> Records shown:
————————

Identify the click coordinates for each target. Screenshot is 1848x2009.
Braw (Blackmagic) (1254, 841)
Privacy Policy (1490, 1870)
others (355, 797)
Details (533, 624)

————————

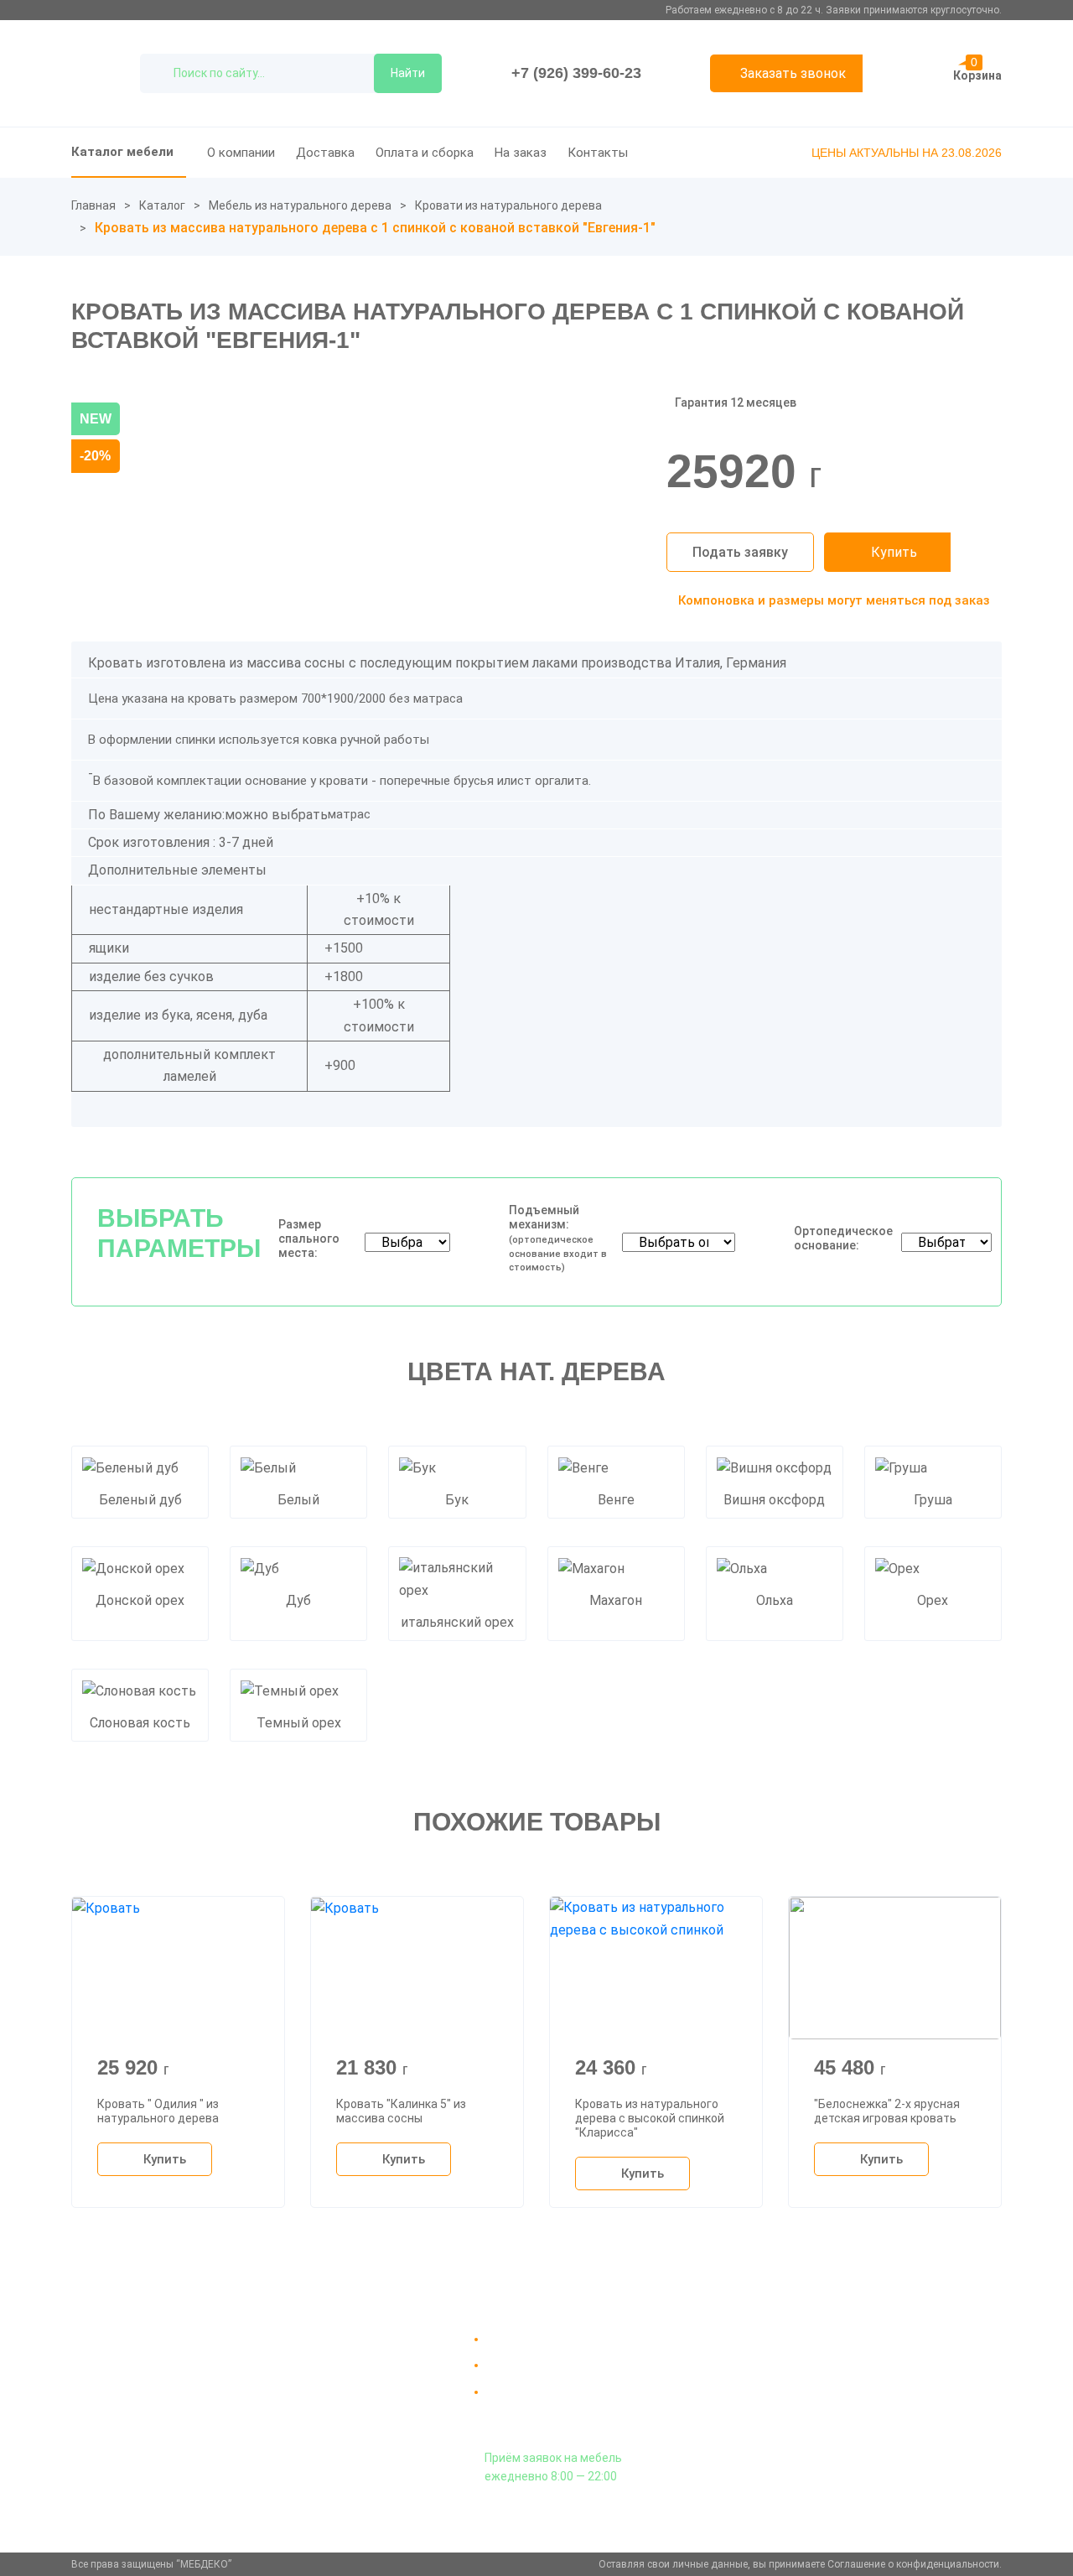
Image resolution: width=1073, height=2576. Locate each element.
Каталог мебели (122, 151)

————————

> What is being asked: Would you show all lines of the material above that contain the word "each"?

> Response to this task:
Identify the click coordinates for each target. Screenshot is 1848x2009.
Image resolution: width=1073, height=2576. Locate each element.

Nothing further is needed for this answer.